03/08/2017

Bonificação a fornecedor de forma gratuita

A bonificação em mercadorias, quando vinculadas à operação de venda, concedidas na própria Nota Fiscal que ampara a venda, e não estiverem vinculadas à operação futura, por se caracterizarem como redutoras do valor da operação, constituem-se em descontos incondicionais, previstos na legislação de regência do tributo como valores que não integram a sua base de cálculo e, portanto, para sua apuração, podem ser excluídos da base cálculo dos respectivos tributos (excluídos da receita bruta), exceto em relação ao IPI.

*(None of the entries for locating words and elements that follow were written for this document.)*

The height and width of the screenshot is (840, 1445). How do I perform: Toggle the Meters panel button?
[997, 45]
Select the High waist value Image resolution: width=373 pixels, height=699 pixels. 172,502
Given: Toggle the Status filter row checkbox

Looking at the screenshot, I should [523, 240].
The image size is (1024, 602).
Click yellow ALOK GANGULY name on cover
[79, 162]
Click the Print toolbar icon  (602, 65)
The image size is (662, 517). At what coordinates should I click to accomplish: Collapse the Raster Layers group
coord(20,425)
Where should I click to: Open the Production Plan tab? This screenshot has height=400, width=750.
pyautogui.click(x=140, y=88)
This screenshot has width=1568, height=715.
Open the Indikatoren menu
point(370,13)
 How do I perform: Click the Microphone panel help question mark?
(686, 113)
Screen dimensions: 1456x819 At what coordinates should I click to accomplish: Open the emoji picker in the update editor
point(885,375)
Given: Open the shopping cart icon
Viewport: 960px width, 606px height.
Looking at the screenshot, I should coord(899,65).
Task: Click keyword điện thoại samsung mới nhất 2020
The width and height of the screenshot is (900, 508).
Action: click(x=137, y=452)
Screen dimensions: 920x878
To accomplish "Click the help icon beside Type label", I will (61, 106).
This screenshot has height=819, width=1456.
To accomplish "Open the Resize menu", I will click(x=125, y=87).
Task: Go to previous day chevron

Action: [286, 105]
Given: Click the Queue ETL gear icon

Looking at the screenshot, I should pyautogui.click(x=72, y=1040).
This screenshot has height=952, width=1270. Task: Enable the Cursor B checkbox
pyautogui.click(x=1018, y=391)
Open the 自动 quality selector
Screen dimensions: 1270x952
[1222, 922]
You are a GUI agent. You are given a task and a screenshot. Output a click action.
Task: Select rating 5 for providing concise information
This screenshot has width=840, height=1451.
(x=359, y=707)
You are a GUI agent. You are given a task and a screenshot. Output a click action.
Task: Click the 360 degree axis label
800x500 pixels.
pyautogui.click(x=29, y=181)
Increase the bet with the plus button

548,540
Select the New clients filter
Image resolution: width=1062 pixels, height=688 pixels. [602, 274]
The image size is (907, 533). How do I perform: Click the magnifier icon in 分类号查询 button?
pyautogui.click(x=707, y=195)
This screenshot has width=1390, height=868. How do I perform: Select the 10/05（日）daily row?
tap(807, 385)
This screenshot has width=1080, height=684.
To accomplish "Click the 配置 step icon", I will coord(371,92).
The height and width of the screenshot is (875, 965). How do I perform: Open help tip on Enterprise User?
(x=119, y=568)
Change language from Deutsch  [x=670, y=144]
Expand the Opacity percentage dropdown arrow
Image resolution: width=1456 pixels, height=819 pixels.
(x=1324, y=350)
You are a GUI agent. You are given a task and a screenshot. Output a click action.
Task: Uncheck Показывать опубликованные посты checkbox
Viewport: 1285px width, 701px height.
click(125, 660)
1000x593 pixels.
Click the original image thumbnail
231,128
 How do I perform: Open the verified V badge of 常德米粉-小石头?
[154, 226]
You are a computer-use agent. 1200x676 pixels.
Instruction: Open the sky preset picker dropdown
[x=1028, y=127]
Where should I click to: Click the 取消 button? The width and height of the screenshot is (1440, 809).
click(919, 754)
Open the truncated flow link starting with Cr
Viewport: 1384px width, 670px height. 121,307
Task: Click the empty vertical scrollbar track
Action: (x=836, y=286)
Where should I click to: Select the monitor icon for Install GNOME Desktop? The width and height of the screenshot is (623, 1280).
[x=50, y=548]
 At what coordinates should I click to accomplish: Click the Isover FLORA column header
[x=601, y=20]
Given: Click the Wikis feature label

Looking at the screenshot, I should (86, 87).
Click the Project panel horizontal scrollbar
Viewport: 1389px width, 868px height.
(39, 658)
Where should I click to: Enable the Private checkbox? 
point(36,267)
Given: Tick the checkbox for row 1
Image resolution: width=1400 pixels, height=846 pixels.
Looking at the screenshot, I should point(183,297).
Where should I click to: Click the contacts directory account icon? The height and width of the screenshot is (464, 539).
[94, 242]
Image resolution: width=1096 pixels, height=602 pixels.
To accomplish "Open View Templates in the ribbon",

Nos casos em que a bonificação em mercadoria é concedida por liberalidade da empresa vendedora, sem vinculação a operação de venda e tampouco vinculada a operação futura, não há como caracterizá-la como desconto incondicional, pois não existe valor de operação de venda a ser reduzido. Por não haver atribuição de valor, a Nota Fiscal que acompanha a operação tem natureza de gratuidade, portanto, natureza jurídica de doação. O Código Civil (Lei nº 10.406/2002), em seu artigo 538, estabelece que “considera-se doação o contrato em que uma pessoa, por liberalidade, transfere do seu patrimônio bens ou vantagens para o de outra”.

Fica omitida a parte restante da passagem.